Abstract

The Aqishan-Yamansu belt in the Eastern Tianshan (Xinjiang, NW China) is an important mineralization belt. The belt mainly comprises Carboniferous volcanic, volcaniclastic and clastic rocks, and hosts many intermediate–felsic intrusions and Fe (–Cu) deposits. The biotite diorite, felsic brecciated tuff, granodiorite and syenite from the western Aqishan-Yamansu belt are newly zircon U–Pb dated to be 316.7±1.4Ma, 315.6±2.6Ma, 305.8±1.9Ma and 252.5±1.4Ma, respectively. The mafic rocks (mafic brecciated tuff and diabase porphyry) are tholeiitic to calc-alkaline series, LILE-rich (e.g., Rb, Ba and Pb), HFSE-depleted (e.g., Nb and Ta), and have high Mg#(44–60), Nb/Ta (15.0–20.0), Ba/La (>30) and Ba/Nb (>57) values/ratios, and low Th/Yb ratios (<1), probably originating from mantle wedge metasomatized by slab-derived fluids. The intermediate–felsic igneous rocks are LILE-rich, HFSE-depleted, with high Sr and Y contents showing typical of normal arc magma affinity. Moreover, the depleted εHf(t) (>2.10) and positive εNd(t) (>5.7), combined with variable Nb/Ta ratios (9.52–21.4), Y/Nb ratios (1.47–39.7) and Pb isotopes (206Pb/204Pb=16.225–17.640, 207Pb/204Pb=15.454–15.520, 208Pb/204Pb=37.097–38.025) suggest that these rocks were magma mixing products between juvenile crustal-derived magmas and minor mantle-derived magmas.
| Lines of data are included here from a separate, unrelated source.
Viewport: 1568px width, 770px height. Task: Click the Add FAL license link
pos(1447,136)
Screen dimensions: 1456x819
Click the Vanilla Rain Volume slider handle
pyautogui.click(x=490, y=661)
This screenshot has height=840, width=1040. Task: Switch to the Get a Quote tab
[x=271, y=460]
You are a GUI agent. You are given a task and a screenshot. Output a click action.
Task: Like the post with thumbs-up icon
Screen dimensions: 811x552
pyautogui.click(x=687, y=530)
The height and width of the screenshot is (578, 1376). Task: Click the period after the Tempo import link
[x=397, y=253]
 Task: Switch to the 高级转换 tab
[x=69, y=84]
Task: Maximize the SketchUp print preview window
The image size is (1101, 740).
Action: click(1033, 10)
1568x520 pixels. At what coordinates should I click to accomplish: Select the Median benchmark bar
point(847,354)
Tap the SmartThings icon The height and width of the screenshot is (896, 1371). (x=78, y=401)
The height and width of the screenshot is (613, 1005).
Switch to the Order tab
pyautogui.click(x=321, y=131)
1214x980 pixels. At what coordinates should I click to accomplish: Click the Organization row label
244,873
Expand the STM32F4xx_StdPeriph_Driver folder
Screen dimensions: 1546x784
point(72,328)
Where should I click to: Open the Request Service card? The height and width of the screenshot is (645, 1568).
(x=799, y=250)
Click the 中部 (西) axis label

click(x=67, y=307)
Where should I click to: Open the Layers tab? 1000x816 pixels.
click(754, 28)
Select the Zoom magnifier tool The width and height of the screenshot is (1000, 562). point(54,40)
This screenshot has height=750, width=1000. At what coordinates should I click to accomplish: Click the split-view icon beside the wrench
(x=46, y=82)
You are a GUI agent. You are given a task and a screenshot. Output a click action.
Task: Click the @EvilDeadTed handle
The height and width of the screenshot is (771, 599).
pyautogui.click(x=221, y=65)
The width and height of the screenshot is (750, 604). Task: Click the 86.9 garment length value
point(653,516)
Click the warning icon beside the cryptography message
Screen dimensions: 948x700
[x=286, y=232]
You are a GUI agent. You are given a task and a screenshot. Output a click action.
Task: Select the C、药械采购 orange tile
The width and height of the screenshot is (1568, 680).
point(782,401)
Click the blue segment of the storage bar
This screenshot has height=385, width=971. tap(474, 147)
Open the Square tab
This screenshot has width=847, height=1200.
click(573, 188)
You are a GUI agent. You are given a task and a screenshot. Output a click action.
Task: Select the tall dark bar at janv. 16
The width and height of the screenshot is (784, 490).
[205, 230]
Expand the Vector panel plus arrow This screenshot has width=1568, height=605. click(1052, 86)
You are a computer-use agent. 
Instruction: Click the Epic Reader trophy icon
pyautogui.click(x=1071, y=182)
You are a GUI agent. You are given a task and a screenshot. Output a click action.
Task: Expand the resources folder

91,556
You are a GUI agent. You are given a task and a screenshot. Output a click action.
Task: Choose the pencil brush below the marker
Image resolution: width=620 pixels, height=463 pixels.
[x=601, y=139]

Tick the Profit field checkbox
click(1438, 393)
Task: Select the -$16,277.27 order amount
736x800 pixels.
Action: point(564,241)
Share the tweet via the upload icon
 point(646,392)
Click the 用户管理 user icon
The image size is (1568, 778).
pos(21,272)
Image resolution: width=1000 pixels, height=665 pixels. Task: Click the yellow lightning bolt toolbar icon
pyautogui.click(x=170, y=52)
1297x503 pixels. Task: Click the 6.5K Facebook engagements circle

Combined published works with our new ages, geochemical and isotopic data, we propose that the Aqishan-Yamansu belt was an Early Carboniferous fore-arc basin during the southward subduction of the Kangguer oceanic slab beneath the Yili-Central Tianshan block. With the continuing southward subduction, the Aqishan-Yamansu fore-arc basin initiated to close, which generated the mafic and intensive intermediate–felsic magmatism associated with regional Fe (–Cu) mineralization.